* _To be done_: Rewrite the entries from the line with "Screen dimensions: 1316x902" to the line with "pyautogui.click(x=556, y=900)", both included, keeping every request line as it is and offsetting each click coordinate in the answers by -15.

* _Dataset_:
◆ ◆ ◆ ◆ ◆ ◆ ◆
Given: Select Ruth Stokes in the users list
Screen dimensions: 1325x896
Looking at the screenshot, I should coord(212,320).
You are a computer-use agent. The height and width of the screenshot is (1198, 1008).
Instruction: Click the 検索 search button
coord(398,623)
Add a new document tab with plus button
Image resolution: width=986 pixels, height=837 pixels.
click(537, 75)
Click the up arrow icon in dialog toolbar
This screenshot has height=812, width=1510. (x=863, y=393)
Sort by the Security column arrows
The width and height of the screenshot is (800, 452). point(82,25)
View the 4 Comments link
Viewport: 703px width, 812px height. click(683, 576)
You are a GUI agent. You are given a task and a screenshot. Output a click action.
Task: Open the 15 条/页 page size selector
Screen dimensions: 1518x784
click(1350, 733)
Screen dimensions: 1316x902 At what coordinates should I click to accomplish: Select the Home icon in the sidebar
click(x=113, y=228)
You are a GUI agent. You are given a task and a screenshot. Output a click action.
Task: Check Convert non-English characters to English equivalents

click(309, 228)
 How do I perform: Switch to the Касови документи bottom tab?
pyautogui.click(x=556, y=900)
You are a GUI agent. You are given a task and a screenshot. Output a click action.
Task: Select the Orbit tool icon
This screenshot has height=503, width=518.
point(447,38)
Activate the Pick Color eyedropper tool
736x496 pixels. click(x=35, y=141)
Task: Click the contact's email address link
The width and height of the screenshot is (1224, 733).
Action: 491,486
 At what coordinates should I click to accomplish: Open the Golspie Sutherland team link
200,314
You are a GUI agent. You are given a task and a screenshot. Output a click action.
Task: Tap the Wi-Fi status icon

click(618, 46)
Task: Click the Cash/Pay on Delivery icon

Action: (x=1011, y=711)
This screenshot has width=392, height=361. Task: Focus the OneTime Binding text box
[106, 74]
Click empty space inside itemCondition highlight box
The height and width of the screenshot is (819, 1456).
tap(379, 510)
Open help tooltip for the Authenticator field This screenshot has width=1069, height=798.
◆ ◆ ◆ ◆ ◆ ◆ ◆
* _Answer for this exercise_:
Screen dimensions: 1316x902 At what coordinates should I click to accomplish: Select the Home icon in the sidebar
click(x=98, y=213)
You are a GUI agent. You are given a task and a screenshot. Output a click action.
Task: Check Convert non-English characters to English equivalents

click(294, 213)
 How do I perform: Switch to the Касови документи bottom tab?
pyautogui.click(x=541, y=885)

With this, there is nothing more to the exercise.